▸ **Objective**: Can you render the records below as a Markdown table with the columns "Row" and "Line", numbering each nonblank line and leaving out blank lines and the pictures?

▸ **Provided data**:
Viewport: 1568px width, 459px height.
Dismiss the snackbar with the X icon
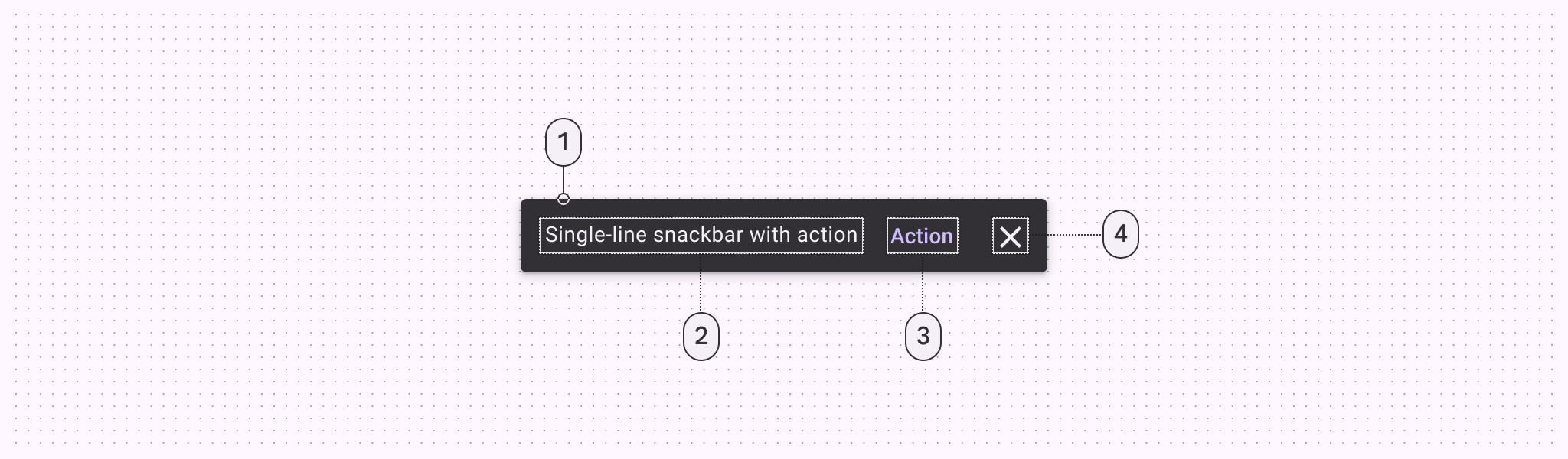pyautogui.click(x=1010, y=236)
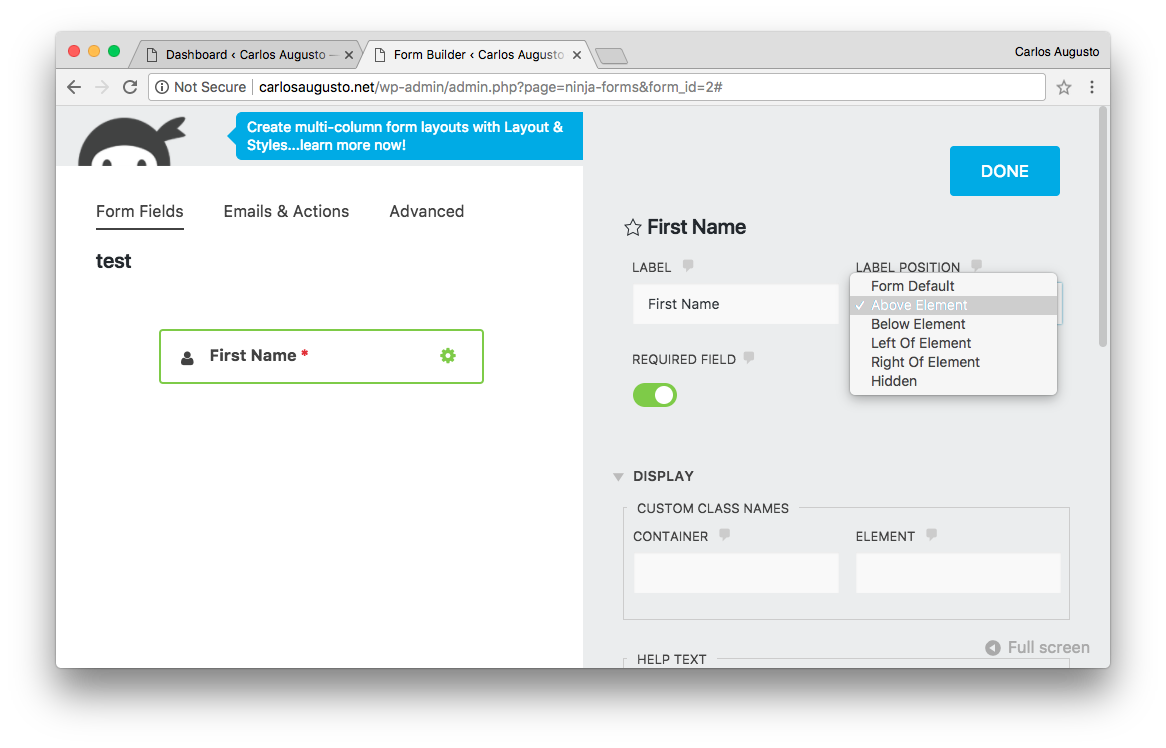Click help bubble icon next to LABEL POSITION
1166x748 pixels.
[x=976, y=266]
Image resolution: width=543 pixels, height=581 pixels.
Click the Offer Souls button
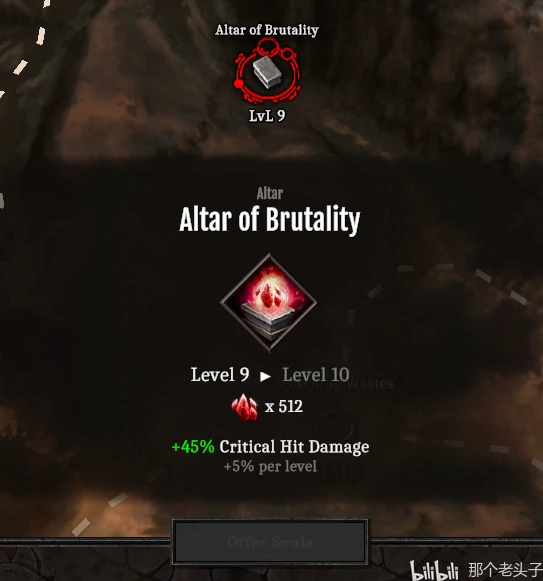point(270,542)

▸ **Complete response**:
| Row | Line |
|---|---|
| 1 | Viewport: 1568px width, 459px height. |
| 2 | Dismiss the snackbar with the X icon |
| 3 | pyautogui.click(x=1010, y=236) |
| 4 | Click help bubble icon next to LABEL POSITION |
| 5 | 1166x748 pixels. |
| 6 | [x=976, y=266] |
| 7 | Image resolution: width=543 pixels, height=581 pixels. |
| 8 | Click the Offer Souls button |
| 9 | point(270,542) |